**Extracted entries:**
★ ★ ★

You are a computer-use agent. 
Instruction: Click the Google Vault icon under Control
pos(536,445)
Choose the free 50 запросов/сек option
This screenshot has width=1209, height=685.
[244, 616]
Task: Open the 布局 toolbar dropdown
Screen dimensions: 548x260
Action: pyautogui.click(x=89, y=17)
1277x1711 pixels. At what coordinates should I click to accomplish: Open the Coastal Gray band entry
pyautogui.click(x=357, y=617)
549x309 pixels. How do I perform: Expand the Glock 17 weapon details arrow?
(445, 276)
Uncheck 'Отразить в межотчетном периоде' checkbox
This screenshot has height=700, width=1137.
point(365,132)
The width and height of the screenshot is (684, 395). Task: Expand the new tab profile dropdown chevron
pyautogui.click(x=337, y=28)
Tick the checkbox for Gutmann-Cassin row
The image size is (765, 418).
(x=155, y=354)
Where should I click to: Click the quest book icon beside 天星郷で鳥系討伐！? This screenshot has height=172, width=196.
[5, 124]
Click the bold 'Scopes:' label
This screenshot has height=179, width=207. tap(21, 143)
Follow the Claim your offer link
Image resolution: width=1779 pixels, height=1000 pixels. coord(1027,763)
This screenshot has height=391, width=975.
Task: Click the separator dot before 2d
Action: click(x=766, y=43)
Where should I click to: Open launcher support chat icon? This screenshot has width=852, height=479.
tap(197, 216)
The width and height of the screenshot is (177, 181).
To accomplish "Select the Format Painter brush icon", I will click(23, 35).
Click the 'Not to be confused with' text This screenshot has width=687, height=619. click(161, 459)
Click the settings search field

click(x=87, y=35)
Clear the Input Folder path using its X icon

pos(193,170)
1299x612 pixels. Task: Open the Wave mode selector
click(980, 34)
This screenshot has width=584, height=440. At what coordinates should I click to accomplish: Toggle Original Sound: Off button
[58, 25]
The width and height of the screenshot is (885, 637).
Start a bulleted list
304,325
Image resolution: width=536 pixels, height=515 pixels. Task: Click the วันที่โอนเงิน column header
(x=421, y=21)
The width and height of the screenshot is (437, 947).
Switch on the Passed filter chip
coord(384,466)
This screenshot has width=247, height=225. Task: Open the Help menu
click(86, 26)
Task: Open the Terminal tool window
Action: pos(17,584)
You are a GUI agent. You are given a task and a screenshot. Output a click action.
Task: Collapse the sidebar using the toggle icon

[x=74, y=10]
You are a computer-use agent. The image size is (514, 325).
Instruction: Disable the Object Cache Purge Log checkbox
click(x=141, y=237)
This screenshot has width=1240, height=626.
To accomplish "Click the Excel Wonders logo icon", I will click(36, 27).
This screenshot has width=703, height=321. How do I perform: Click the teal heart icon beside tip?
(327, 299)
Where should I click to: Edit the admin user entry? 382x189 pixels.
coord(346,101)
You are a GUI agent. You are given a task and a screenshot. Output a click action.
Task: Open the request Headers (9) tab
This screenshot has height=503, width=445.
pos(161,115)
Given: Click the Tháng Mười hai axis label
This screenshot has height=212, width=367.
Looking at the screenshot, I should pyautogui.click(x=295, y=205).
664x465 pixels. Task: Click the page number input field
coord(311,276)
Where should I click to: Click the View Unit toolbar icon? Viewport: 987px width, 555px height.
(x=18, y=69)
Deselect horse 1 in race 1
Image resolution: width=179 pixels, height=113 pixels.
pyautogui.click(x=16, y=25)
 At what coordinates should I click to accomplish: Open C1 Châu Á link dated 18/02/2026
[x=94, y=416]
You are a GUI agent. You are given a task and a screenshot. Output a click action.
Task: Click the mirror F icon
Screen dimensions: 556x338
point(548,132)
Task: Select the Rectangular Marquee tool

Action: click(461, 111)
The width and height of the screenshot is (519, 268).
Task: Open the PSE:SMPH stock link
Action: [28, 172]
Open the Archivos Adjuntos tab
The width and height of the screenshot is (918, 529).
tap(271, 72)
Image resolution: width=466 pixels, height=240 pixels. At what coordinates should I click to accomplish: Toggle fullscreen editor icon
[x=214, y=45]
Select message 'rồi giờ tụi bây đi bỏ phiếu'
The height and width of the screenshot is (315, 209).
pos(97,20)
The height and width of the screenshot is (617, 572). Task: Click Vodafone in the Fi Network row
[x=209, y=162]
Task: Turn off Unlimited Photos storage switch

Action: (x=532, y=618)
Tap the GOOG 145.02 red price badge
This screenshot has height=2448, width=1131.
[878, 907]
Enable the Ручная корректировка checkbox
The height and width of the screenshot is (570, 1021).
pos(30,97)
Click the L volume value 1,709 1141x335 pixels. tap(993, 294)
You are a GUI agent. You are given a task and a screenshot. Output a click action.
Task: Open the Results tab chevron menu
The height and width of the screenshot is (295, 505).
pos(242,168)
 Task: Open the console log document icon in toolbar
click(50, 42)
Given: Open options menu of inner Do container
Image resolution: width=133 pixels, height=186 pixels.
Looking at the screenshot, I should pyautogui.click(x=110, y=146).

★ ★ ★

**Task statement:** Reproduce the lines above, beginning at the line with "Task: Click the mirror F icon" and stopping after the line with "Task: Open the Results tab chevron menu", exactly as they are.

**Result of this exercise:**
Task: Click the mirror F icon
Screen dimensions: 556x338
point(548,132)
Task: Select the Rectangular Marquee tool

Action: click(461, 111)
The width and height of the screenshot is (519, 268).
Task: Open the PSE:SMPH stock link
Action: [28, 172]
Open the Archivos Adjuntos tab
The width and height of the screenshot is (918, 529).
tap(271, 72)
Image resolution: width=466 pixels, height=240 pixels. At what coordinates should I click to accomplish: Toggle fullscreen editor icon
[x=214, y=45]
Select message 'rồi giờ tụi bây đi bỏ phiếu'
The height and width of the screenshot is (315, 209).
pos(97,20)
The height and width of the screenshot is (617, 572). Task: Click Vodafone in the Fi Network row
[x=209, y=162]
Task: Turn off Unlimited Photos storage switch

Action: (x=532, y=618)
Tap the GOOG 145.02 red price badge
This screenshot has height=2448, width=1131.
[878, 907]
Enable the Ручная корректировка checkbox
The height and width of the screenshot is (570, 1021).
pos(30,97)
Click the L volume value 1,709 1141x335 pixels. tap(993, 294)
You are a GUI agent. You are given a task and a screenshot. Output a click action.
Task: Open the Results tab chevron menu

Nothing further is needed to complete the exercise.